Evolution of structure and antiferroelectricity with barium content in Pb0.99−xBaxNb0.02[(Zr0.57Sn0.43)0.96Ti0.04]0.98O3 ceramics

Abstract

Pb0.99−xBaxNb0.02[(Zr0.57Sn0.43)0.96Ti0.04]0.98O3 (PBNZST, 0.00≤x≤0.06) ceramics were fabricated via the solid state reaction method and the evolution of structure and antiferroelectricity with Ba content have been systematically investigated. X-ray diffraction reveals that a phase transition occurs from tetragonal to rhombohedral with the increase of Ba content at ambient temperature.
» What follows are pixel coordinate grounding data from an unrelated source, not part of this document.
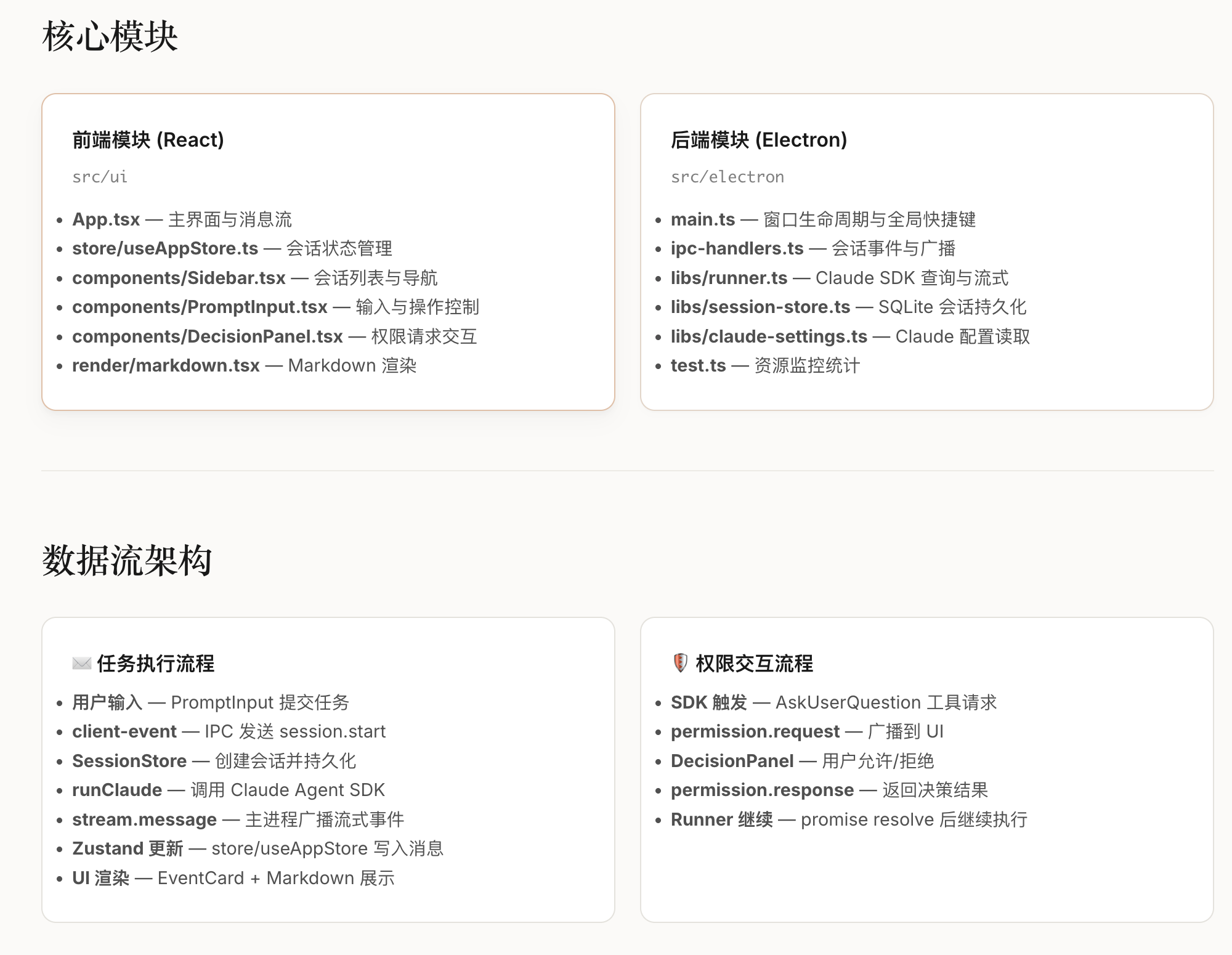Click the 数据流架构 section heading
The image size is (1232, 955).
click(127, 561)

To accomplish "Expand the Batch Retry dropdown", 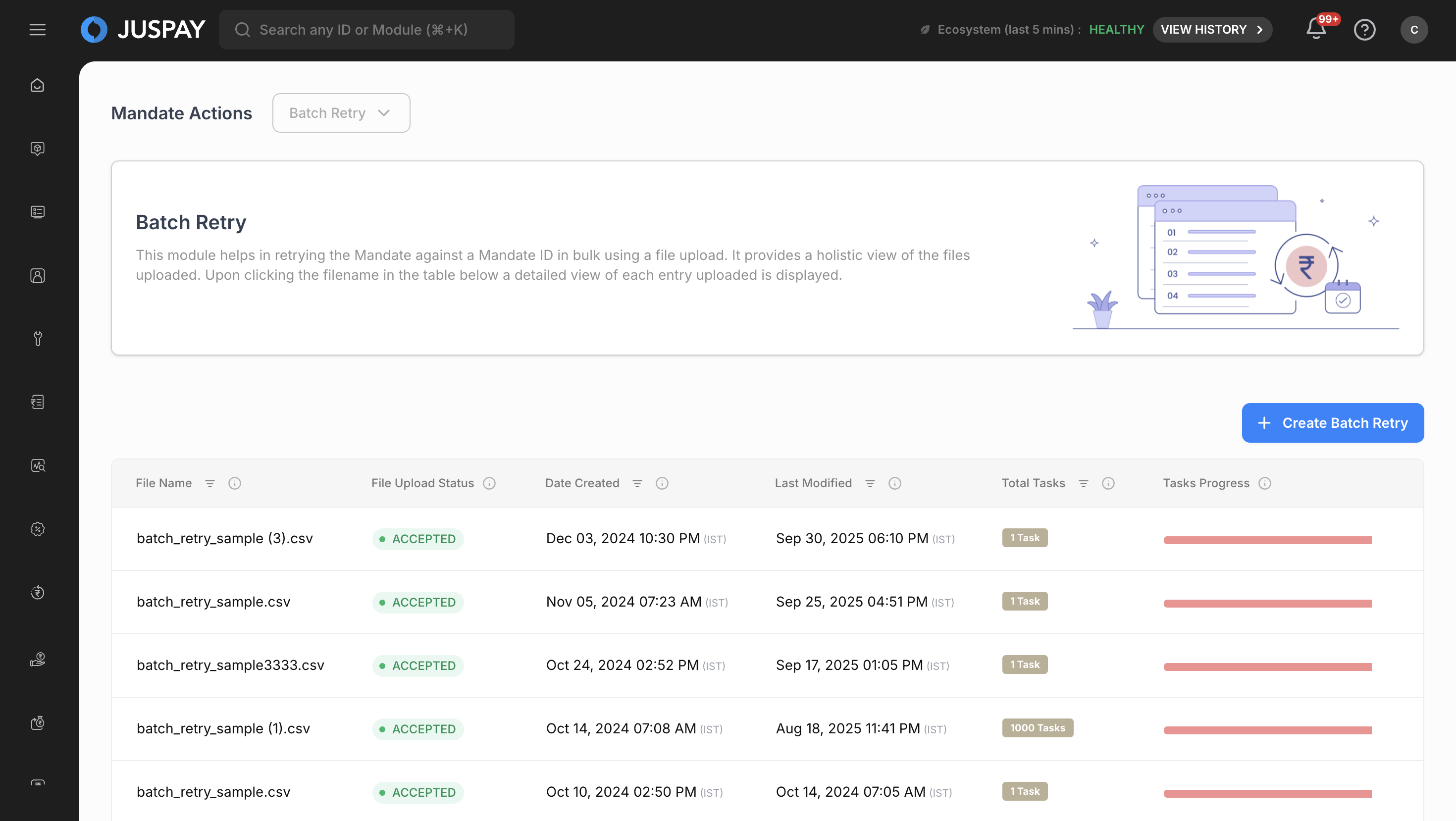I will click(x=341, y=113).
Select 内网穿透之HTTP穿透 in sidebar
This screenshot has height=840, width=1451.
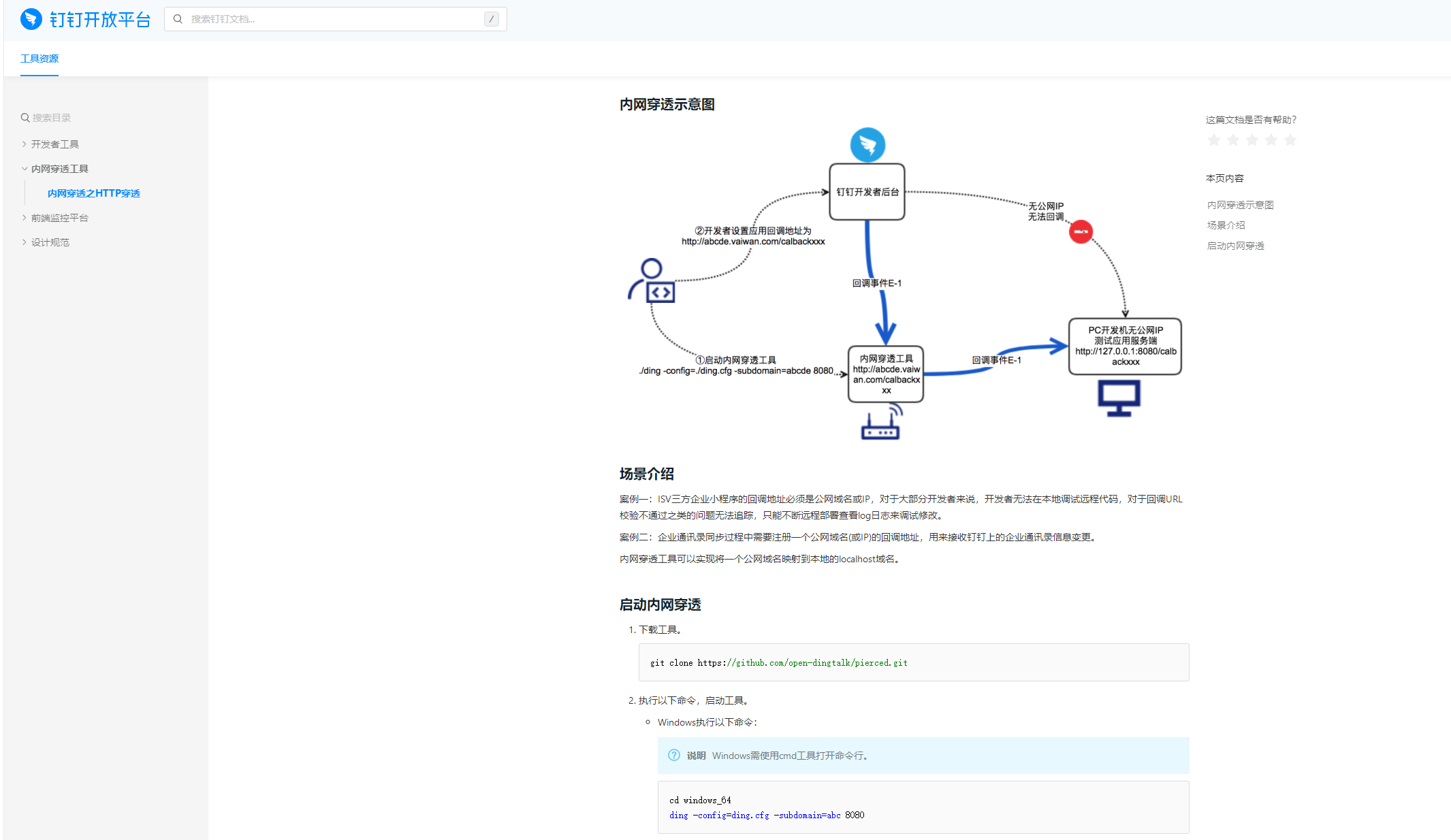[x=94, y=193]
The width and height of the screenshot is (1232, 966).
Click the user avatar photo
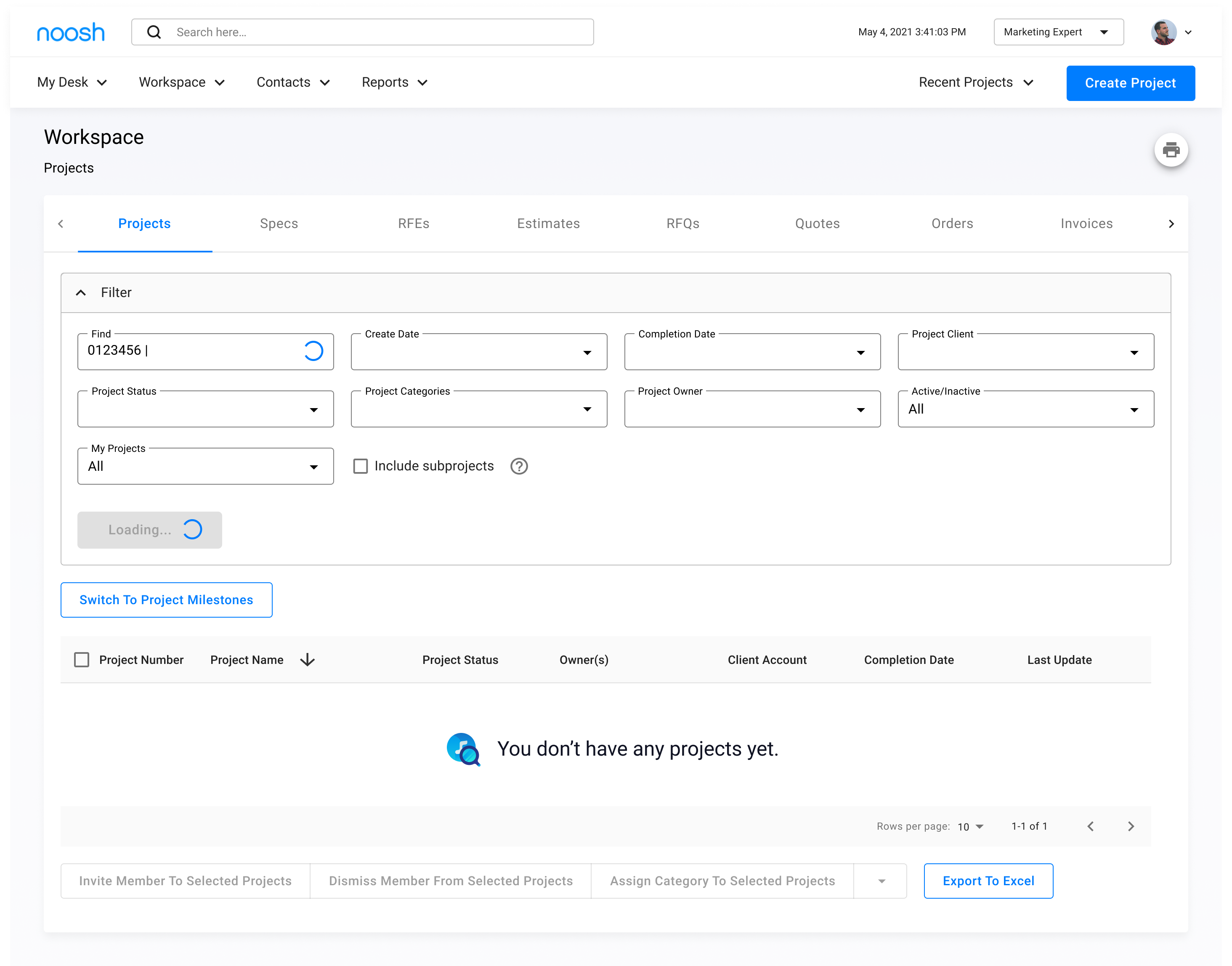click(x=1163, y=32)
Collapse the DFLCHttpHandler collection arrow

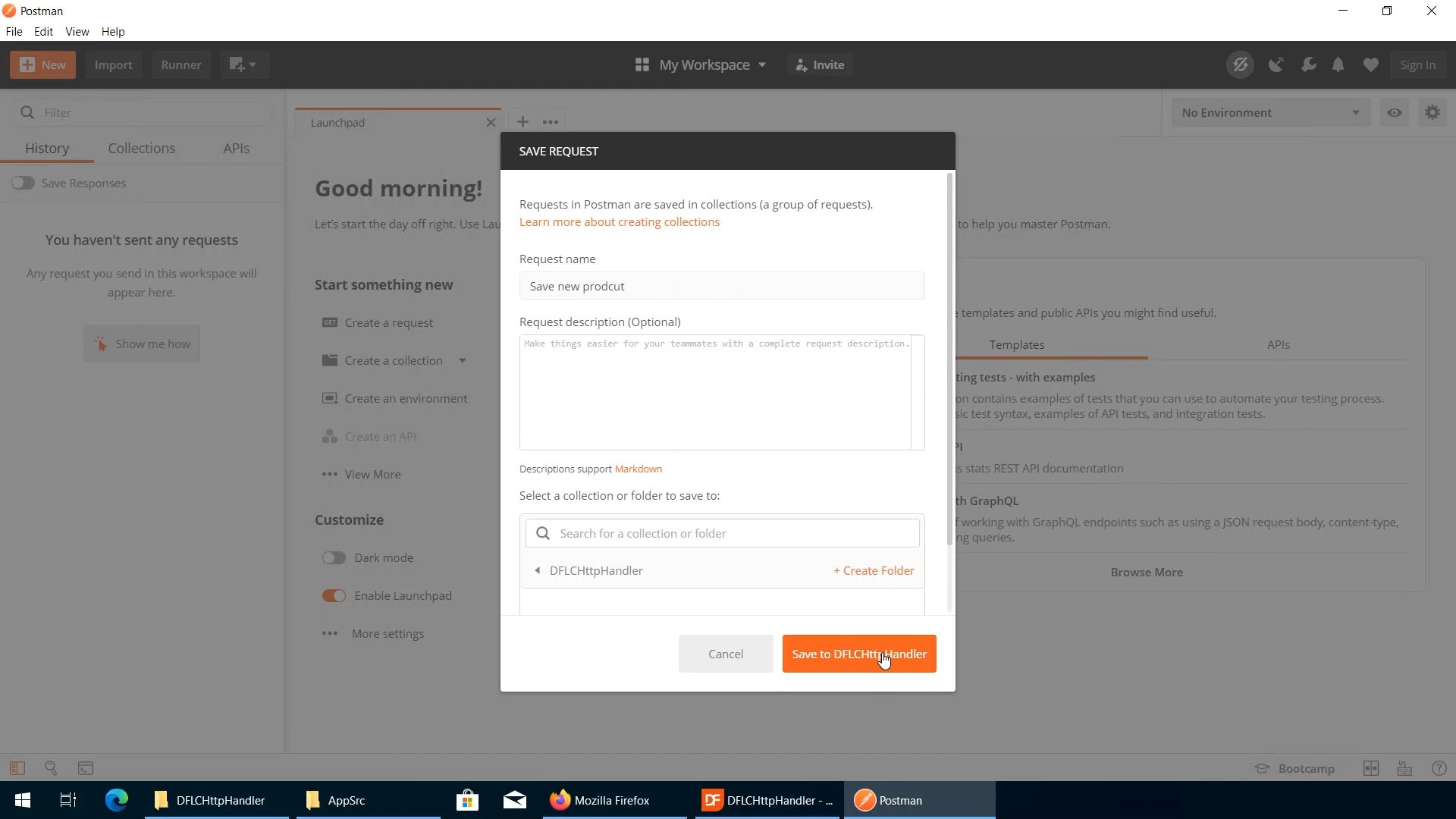point(537,571)
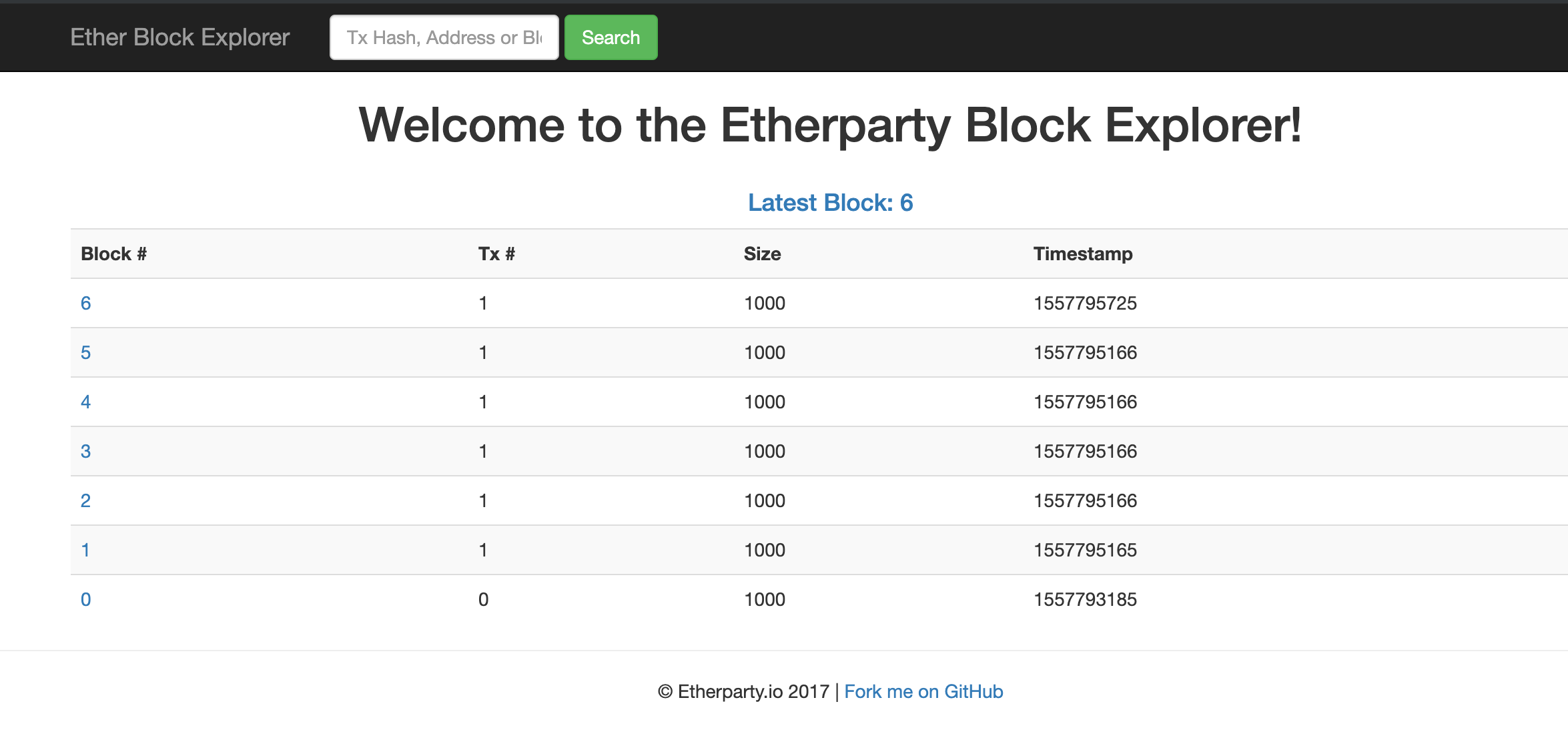Click the 'Latest Block: 6' heading
The height and width of the screenshot is (746, 1568).
click(831, 202)
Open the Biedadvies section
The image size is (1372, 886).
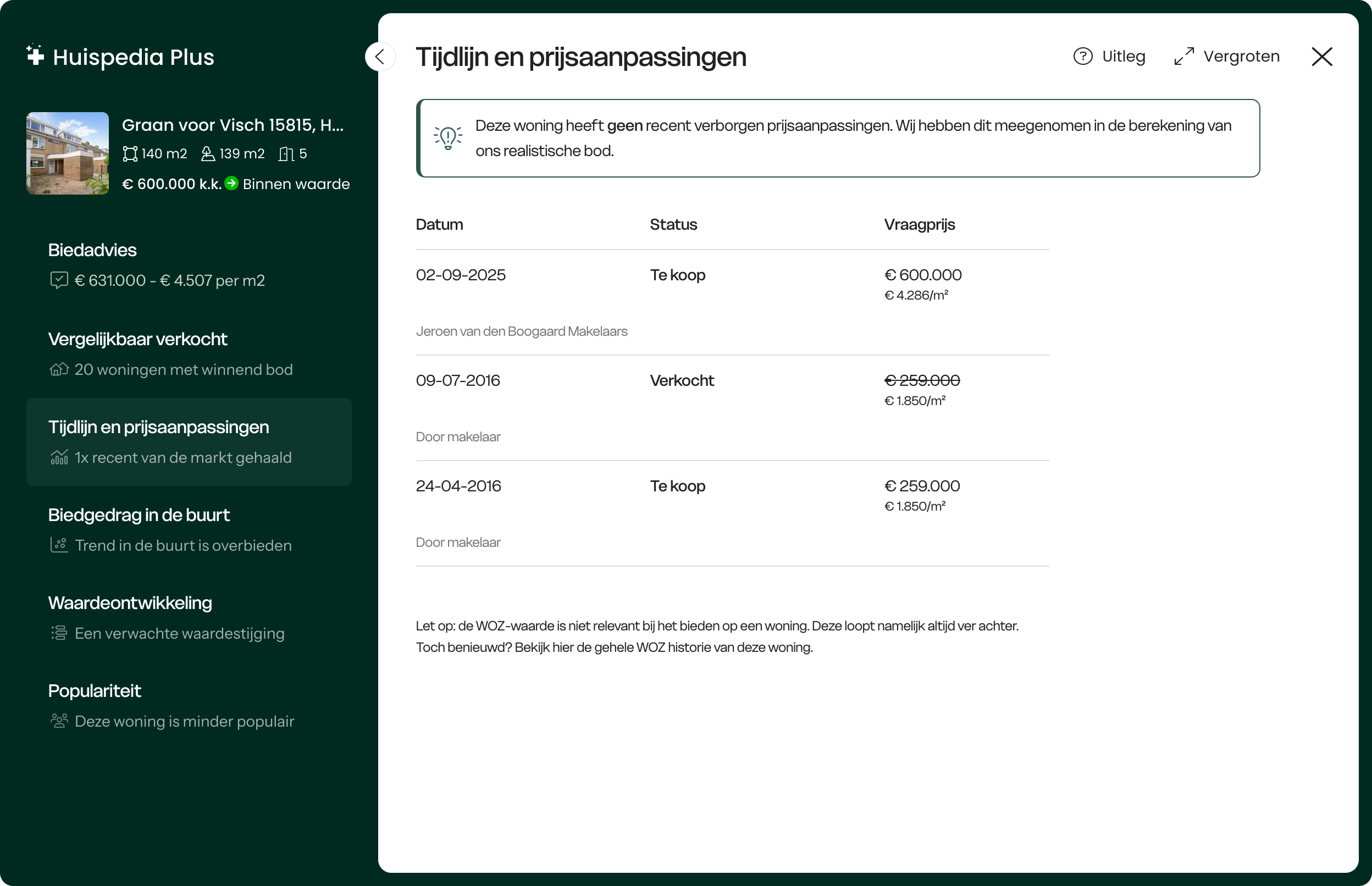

The dielectric properties do not show relaxor-like behavior for any of the studied compositions, and the high temperature multicell cubic (PEMC) phase evident in dielectric measurements is suppressed with the addition of Ba. The P vs. E hysteresis loops display a decreasing critical field (EF) with respect to Ba concentration, which is also associated with an increase of the tolerance factor t. A maximum longitudinal strain (xm) as large as 1.94‰ for x=0.04 is observed at 40kV/cm electrical loading, making this composition promising for the applications in large-strain actuators. While the transition field hysteresis (ΔE) increases with Ba modification to some extent.